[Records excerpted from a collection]
* * * * * * *

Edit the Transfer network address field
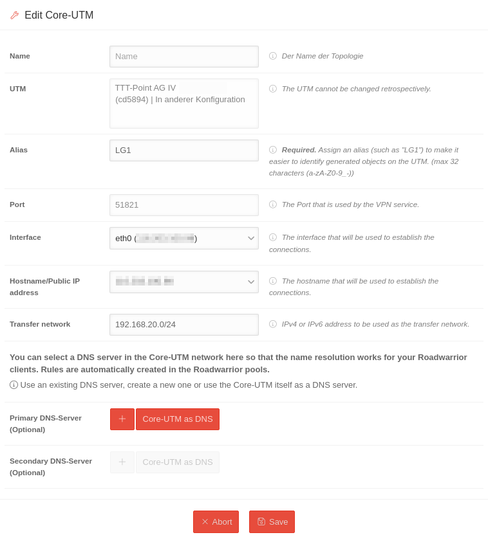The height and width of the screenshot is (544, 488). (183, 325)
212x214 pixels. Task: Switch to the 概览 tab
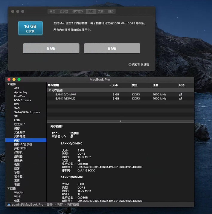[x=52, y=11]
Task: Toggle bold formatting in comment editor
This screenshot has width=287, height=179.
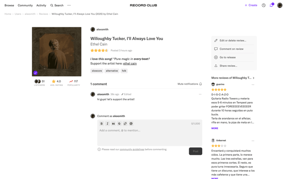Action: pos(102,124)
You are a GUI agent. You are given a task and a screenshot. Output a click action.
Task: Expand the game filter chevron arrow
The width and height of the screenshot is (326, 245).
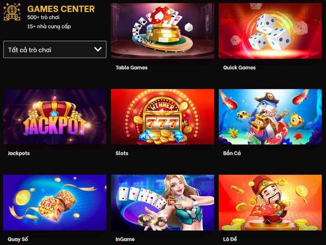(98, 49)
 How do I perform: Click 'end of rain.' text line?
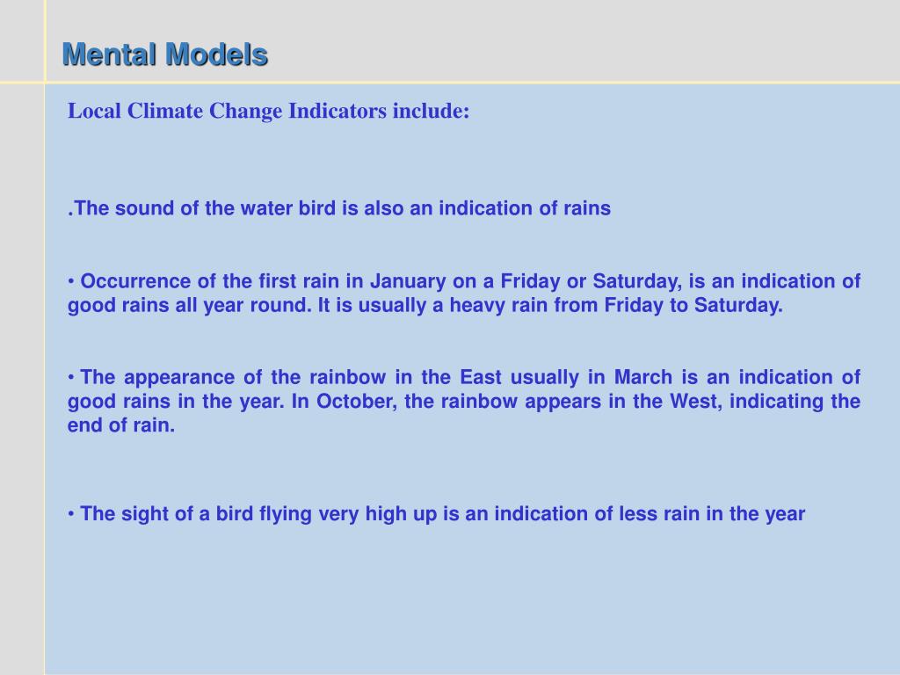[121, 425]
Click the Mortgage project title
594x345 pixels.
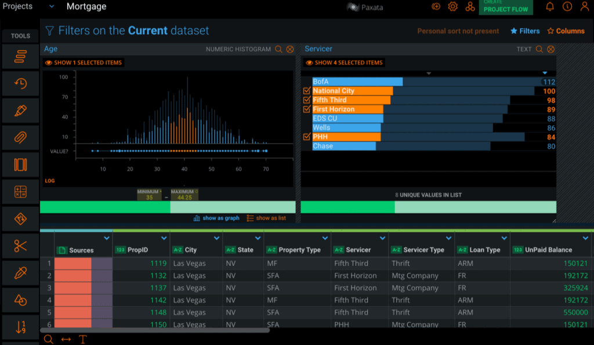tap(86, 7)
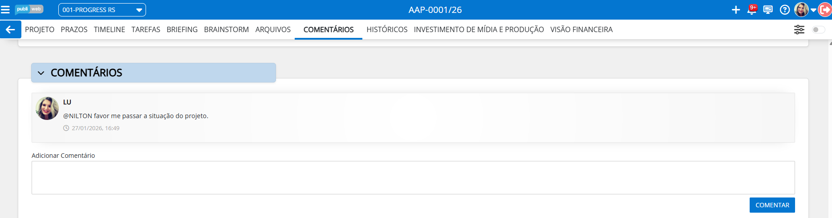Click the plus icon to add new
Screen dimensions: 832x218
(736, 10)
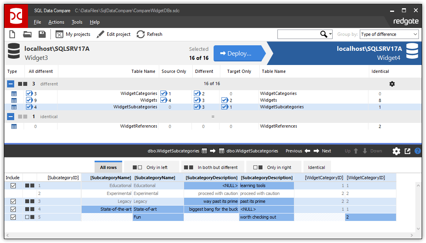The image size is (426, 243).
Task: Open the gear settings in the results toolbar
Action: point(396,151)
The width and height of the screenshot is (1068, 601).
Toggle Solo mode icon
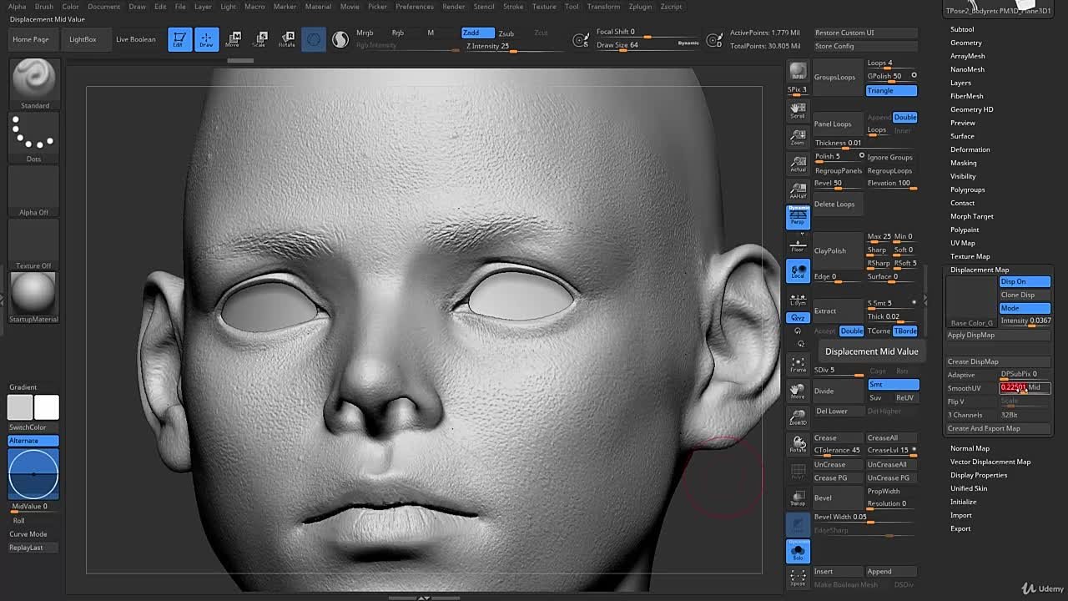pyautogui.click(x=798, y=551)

* * * * * * *

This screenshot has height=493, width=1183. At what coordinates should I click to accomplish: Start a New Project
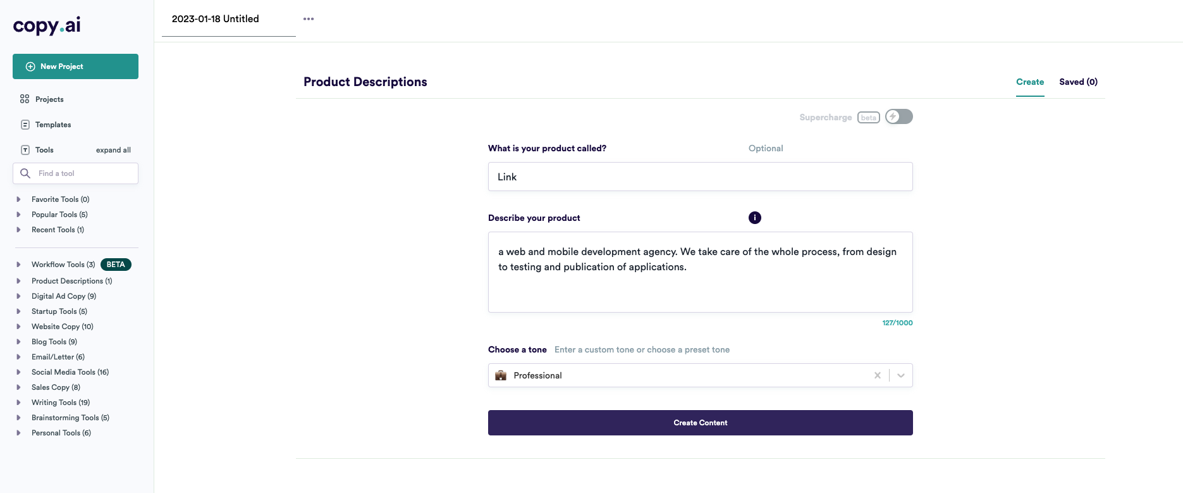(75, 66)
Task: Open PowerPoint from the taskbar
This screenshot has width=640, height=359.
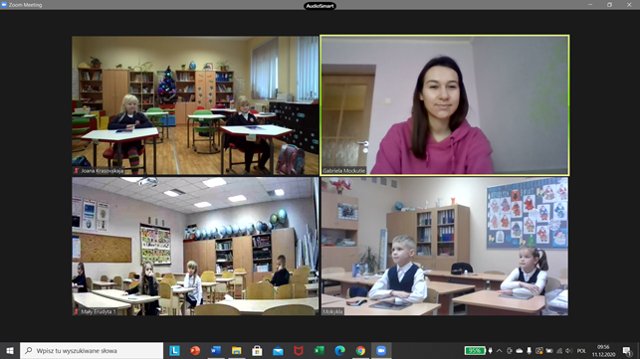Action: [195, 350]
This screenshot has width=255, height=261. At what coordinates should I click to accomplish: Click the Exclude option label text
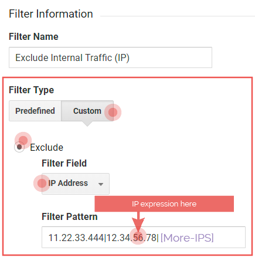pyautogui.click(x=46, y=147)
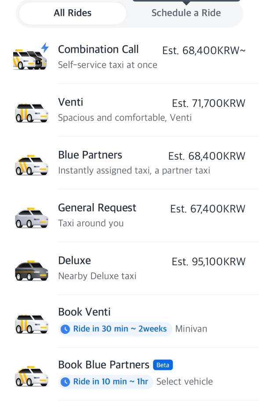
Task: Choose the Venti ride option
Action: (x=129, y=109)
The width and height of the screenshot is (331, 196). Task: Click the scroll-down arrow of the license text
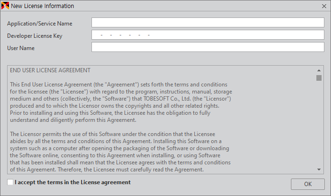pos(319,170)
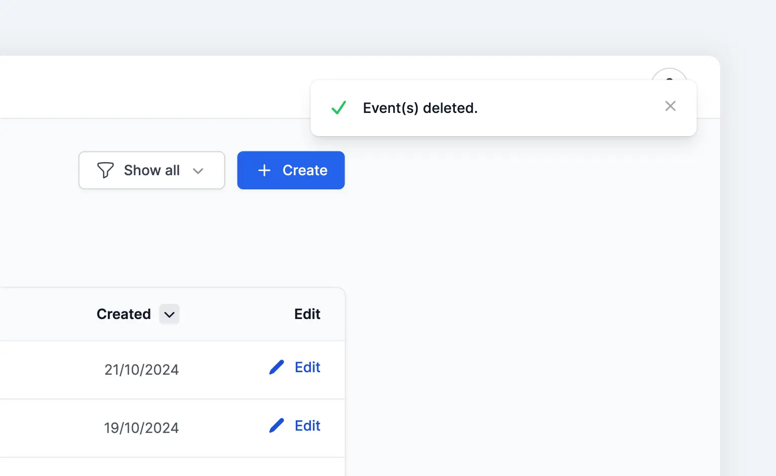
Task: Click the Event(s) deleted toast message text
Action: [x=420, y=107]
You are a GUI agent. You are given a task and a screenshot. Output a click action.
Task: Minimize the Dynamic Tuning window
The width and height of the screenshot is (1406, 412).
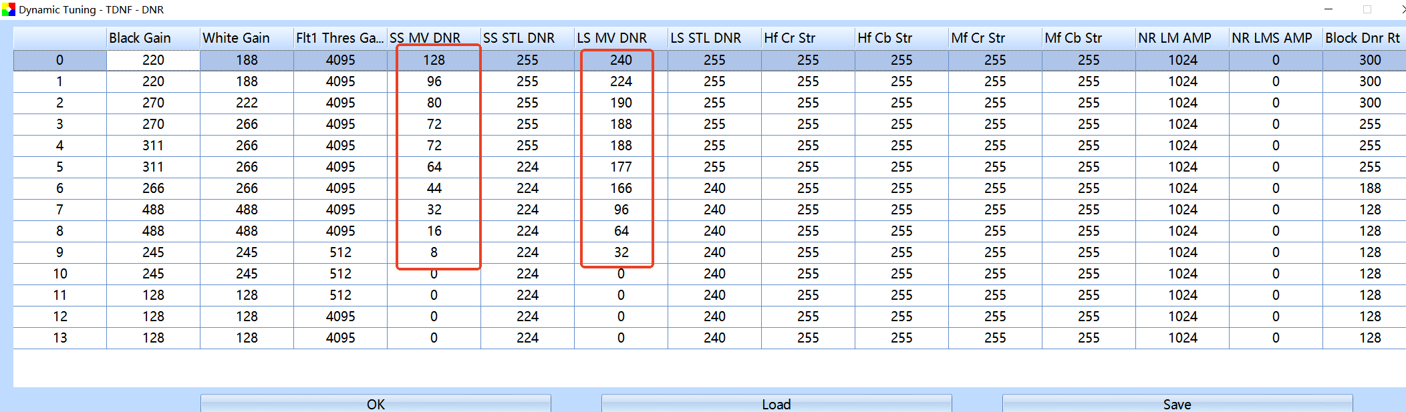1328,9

* * * * * * *

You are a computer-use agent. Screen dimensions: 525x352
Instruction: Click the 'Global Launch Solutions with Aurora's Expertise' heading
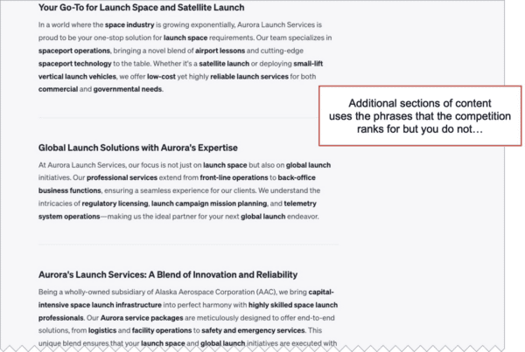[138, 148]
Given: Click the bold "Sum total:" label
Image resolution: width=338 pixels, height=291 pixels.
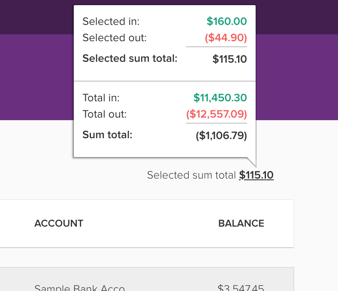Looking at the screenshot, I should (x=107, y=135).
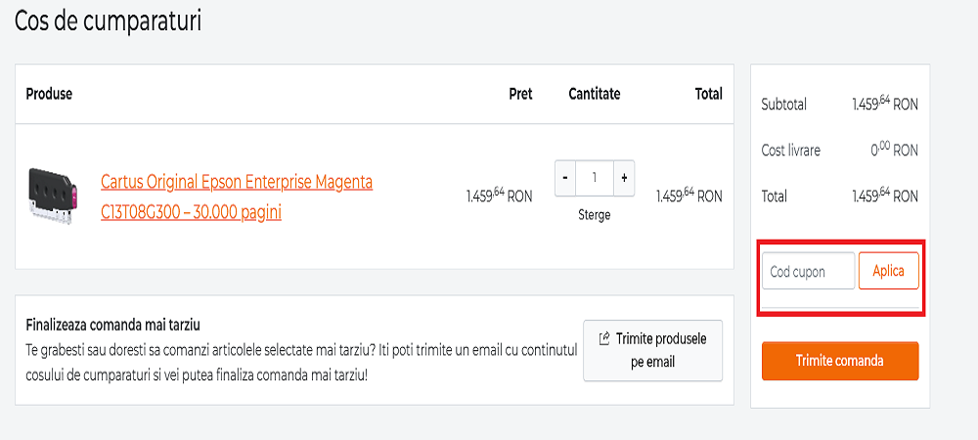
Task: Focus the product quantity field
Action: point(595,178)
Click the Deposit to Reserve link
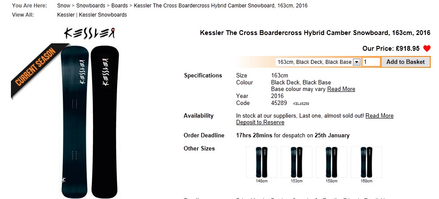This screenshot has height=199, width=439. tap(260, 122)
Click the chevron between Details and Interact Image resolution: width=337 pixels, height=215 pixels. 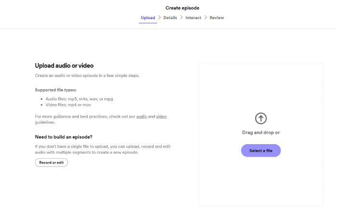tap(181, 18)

* * * * * * *

Copy out each line of the records above that includes "bold".

Task: Toggle bold formatting in comment editor
Given: Click the bold "Sum total:" label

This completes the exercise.